[Stored entries]
====

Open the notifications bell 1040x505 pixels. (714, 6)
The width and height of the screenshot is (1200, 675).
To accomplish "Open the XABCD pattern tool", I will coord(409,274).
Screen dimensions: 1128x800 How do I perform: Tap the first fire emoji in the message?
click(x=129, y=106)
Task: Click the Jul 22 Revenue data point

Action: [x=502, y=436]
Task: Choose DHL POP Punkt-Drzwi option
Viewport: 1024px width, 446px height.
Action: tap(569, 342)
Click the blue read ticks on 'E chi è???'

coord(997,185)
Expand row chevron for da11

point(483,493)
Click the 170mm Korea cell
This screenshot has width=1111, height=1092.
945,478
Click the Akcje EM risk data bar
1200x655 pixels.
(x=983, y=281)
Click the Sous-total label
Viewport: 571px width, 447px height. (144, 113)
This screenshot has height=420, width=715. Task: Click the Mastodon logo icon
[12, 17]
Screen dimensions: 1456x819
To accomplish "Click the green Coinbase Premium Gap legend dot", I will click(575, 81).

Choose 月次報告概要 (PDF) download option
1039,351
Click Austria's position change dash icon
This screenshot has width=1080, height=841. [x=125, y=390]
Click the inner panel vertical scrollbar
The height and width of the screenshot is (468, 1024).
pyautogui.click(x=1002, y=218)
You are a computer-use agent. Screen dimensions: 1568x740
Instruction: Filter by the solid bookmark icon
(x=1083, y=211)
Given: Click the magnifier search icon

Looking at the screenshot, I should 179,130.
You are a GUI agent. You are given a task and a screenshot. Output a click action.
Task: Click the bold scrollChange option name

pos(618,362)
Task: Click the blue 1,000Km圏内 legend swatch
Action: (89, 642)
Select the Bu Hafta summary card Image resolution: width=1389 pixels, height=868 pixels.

====

EXERCISE BRIEF. Copy the records above exactly, starting at the line that contains "Click the blue read ticks on 'E chi è???'" and ending at the last line, and leave out all earlier lines.

PROBLEM SOLUTION.
Click the blue read ticks on 'E chi è???'

coord(997,185)
Expand row chevron for da11

point(483,493)
Click the 170mm Korea cell
This screenshot has width=1111, height=1092.
945,478
Click the Akcje EM risk data bar
1200x655 pixels.
(x=983, y=281)
Click the Sous-total label
Viewport: 571px width, 447px height. (144, 113)
This screenshot has height=420, width=715. Task: Click the Mastodon logo icon
[12, 17]
Screen dimensions: 1456x819
To accomplish "Click the green Coinbase Premium Gap legend dot", I will click(575, 81).

Choose 月次報告概要 (PDF) download option
1039,351
Click Austria's position change dash icon
This screenshot has width=1080, height=841. [x=125, y=390]
Click the inner panel vertical scrollbar
The height and width of the screenshot is (468, 1024).
pyautogui.click(x=1002, y=218)
You are a computer-use agent. Screen dimensions: 1568x740
Instruction: Filter by the solid bookmark icon
(x=1083, y=211)
Given: Click the magnifier search icon

Looking at the screenshot, I should 179,130.
You are a GUI agent. You are given a task and a screenshot. Output a click action.
Task: Click the bold scrollChange option name

pos(618,362)
Task: Click the blue 1,000Km圏内 legend swatch
Action: (89, 642)
Select the Bu Hafta summary card Image resolution: width=1389 pixels, height=868 pixels.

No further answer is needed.